Quello che troppo spesso manca al dibattito è un senso di umiltà, una qualsiasi consapevolezza che il proprio punto di vista può essere parziale, e qualsiasi riconoscimento che la vita sociale è di solito troppo complessa per soluzioni semplici (Berg 1568). Il sogno utopico di una società perfetta e di un essere umano perfetto, l’idea che ci stiamo muovendo verso la salvezza collettiva, è una delle eredità più pericolose della fede cristiana e l’Illuminismo: “Troppo spesso nel corso della storia, quelli che hanno creduto nella possibilità di questa perfezione (variamente definita) hanno preteso il silenzio o l’eradicazione degli esseri umani che sono di ostacolo al progresso umano”(Hedges 2).
L’ideale universale di Dawkins è stato chiamato “il culto della scienza” (Hedges 47). La sua utopia è un “non luogo” dal quale la religione è stata cancellata, disciplinato dal potere totalitario della scienza e della ragione, la sua fede in questi valori dell’Illuminismo essendo intransigente e assoluta (1, 374). Egli osserva che “l’esistenza di Dio è un’ipotesi scientifica come le altre”, “O egli esiste o non esiste. Si tratta di una questione scientifica: un giorno potremo conoscere la risposta” (48, 50). Così, il Dio di Dawkins appartiene al dichiarativo empirico, quello che Gans definisce nei suoi termini più generali come “una predicazione circa un argomento” (Language 170). Scrive Andrew Bartlett: “uno scienziato del genere vuole confinare l’essere di Dio allo spazio del soggetto grammaticale di una proposizione che può essere falsificata, verificata, testata, smentita. Vuole che Dio sia una ‘cosa’, che sia dentro o che sia fuori della scena della rappresentazione “(6). In un certo senso, Dawkins anticipa l’accusa quando dà voce al suo ipotetico critico, dicendo: “‘Il Dio in cui Dawkins non crede è un Dio in cui non credo nemmeno io. Io non credo in un vecchio uomo in cielo con una lunga barba bianca.'” A questo ipotetico critico, Dawkins risponde: “Quel vecchio è un diversivo irrilevante, e la sua barba è tanto noiosa quanto è lunga” (36).

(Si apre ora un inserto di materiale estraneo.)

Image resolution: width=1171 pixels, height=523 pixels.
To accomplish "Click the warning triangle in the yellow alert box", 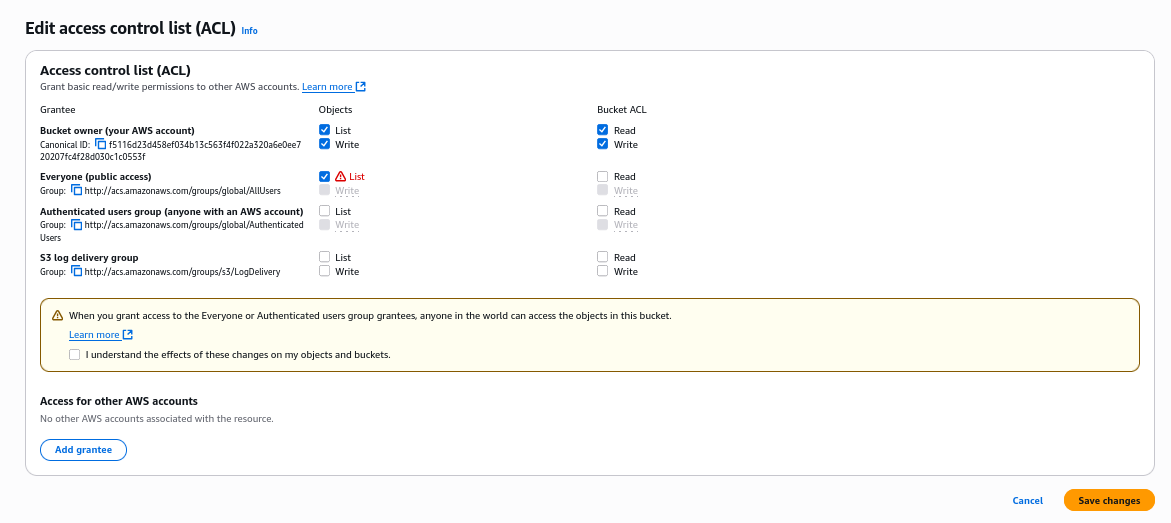I will click(x=58, y=315).
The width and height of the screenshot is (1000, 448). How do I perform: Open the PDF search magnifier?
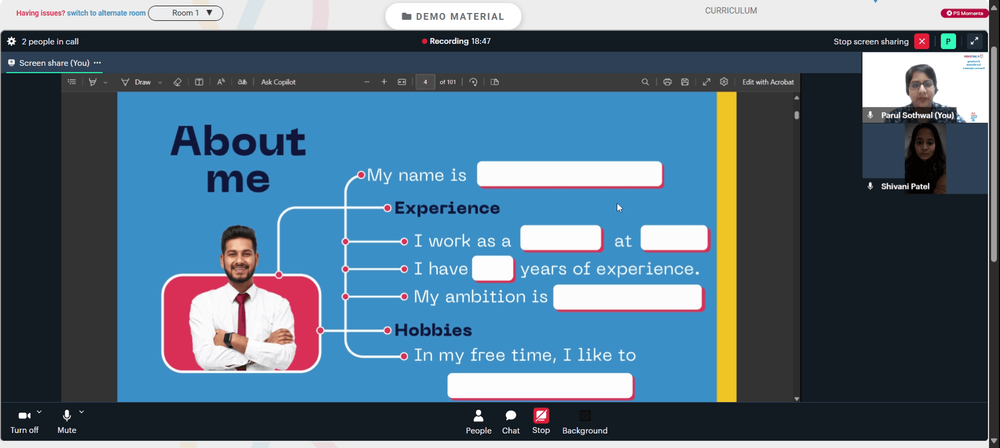(x=645, y=82)
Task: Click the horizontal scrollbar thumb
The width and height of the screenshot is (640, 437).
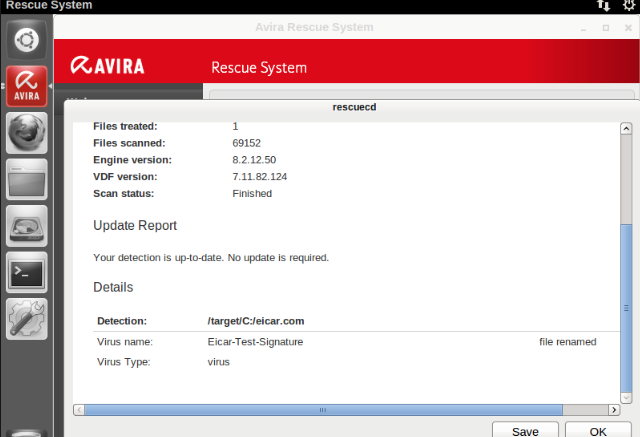Action: (322, 409)
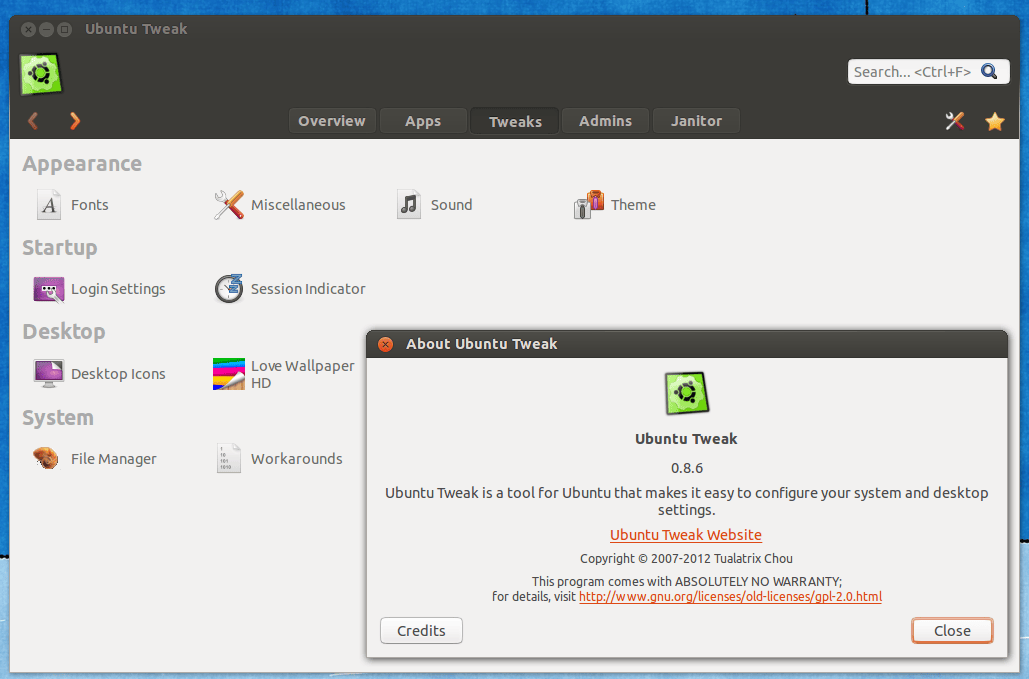Switch to the Overview tab
This screenshot has height=679, width=1029.
click(332, 120)
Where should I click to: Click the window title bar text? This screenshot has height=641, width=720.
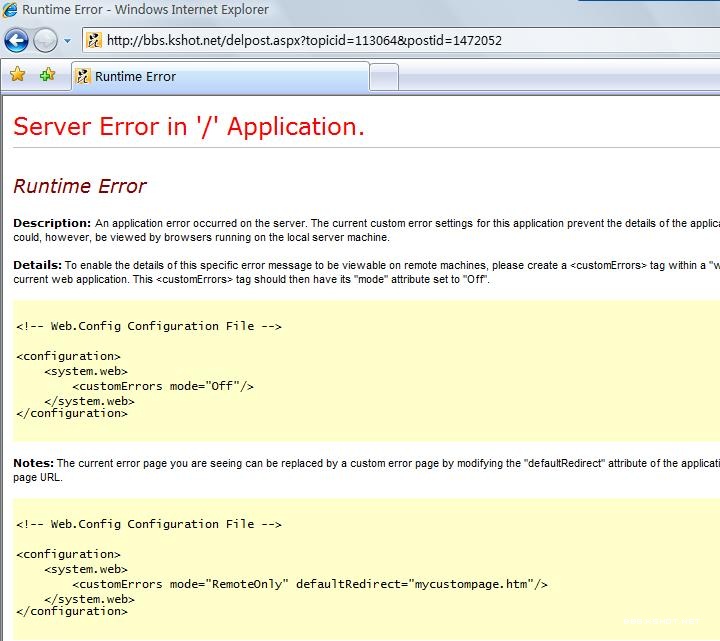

Tuttavia, l’ “uomo vecchio con la barba” è esattamente il Dio contro cui Dawkins sta reagendo. Imponendo modelli biologici sulla cultura (ad esempio, il meme [196]), o sul cosmo (ad esempio, la teoria del multiverso di Lee Smolin [146]), Dawkins è incapace e restio a comprendere Dio al di fuori della sua “Teoria del Tutto” (144) . Per Dawkins, Dio è un’illusione, perché “qualsiasi intelligenza creativa, di complessità sufficiente per progettare qualsiasi cosa, inizia a esistere solo come prodotto finale di un processo esteso di evoluzione graduale. Le intelligenze creative, derivando dall’evoluzione, necessariamente arrivano tardi nell’universo, e quindi non possono essere responsabili di averla disegnata “(31). Tale Creatore, in grado di progettare il nostro universo per condurre alla nostra evoluzione deve essere estremamente complesso e supremamente improbabile, e richiede una spiegazione ancor più grande di quella che si suppone che debba fornire (147). Uno dei principali argomenti di Dawkins contro Dio, allora, è che una spiegazione Dio è una “formula magica” che è stata resa ridondante e inutile da una conoscenza crescente dei poteri della selezione naturale. Utilizzando la terminologia di Daniel Dennett, Dawkins sostiene che gli dèi sono come degli skyhooks, ganci appesi al cielo: “Essi non fanno lavoro esplicativo bona fide e richiedono più spiegazioni di quelle che offrono. Le gru sono dispositivi esplicativi che effettivamente riescono a spiegare. La selezione naturale è la gru campione di tutti i tempi “(73). Pertanto, sostiene Dawkins, “la risposta del teista è profondamente insoddisfacente, perché lascia l’esistenza di Dio non spiegata” (143).